A building in the city
22 November 2007
"Week-end at the Waldorf" (1945) directed by Robert Zigler Leonard is a bit of New York City and because of that, it is also a curious movie well illuminated by light inside the shadowy rooms, the elevators, the hall, the corridors and the floors, the views from the windows, even the decoration of the doors, when a kind of candidate for a burglar of high society and a melancholic actress lodged each one there, somewhere with a common door. That is the core of the story with countless sparks and stark's episodes, also a Mexican orchestra and a visit of a business delegation of a given country from an important region from the world.

The oil affair is there as background of a trick for happiness like the loneliness of a gentle man officer remembering as the recently death of a friend in fighting on the finishing war in Europe. Even a small sequence, here and there of a kind of documentary in the middle of this fiction movie, it was very interesting from the time where "I guess he laughs" it was a line said by this Irene about him. The sensation of claustrophobia that this hotel as location in itself brings to the story is minor.

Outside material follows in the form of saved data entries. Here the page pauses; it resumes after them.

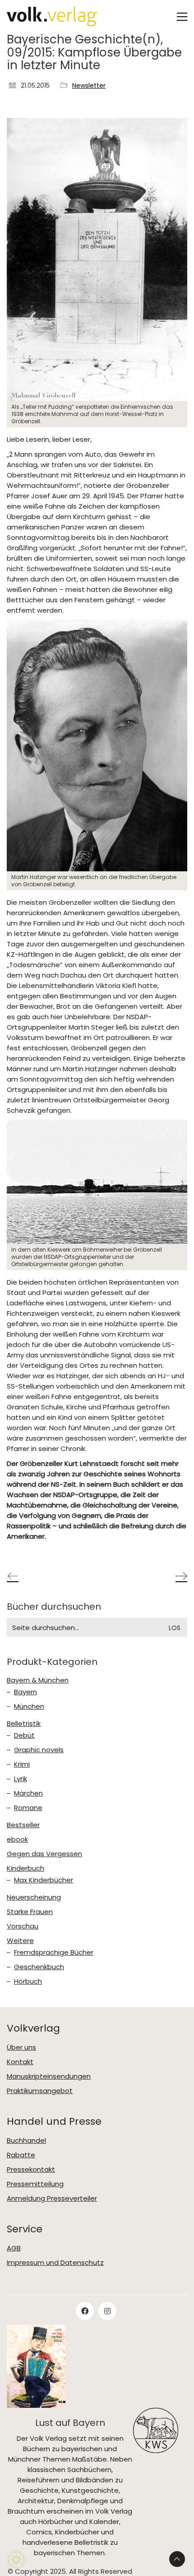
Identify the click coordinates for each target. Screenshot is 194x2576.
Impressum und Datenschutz (55, 2262)
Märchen (28, 1793)
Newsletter (89, 85)
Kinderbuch (25, 1868)
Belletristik (24, 1723)
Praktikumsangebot (40, 2090)
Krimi (22, 1764)
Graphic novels (39, 1749)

When he goes traveling abroad by plane, this one turns the wings near the skyscraper where from the other side she stays observing it through the window of her room - as in close and counter close perspectives of the shots in the last scene - saying reciprocally good bye visually each other, in spite of distances with him by the small window from the plane as in an aerodynamic view of Manhattan and its architectural modernity of the time from the sky in a competitive way with the gray building of the hotel.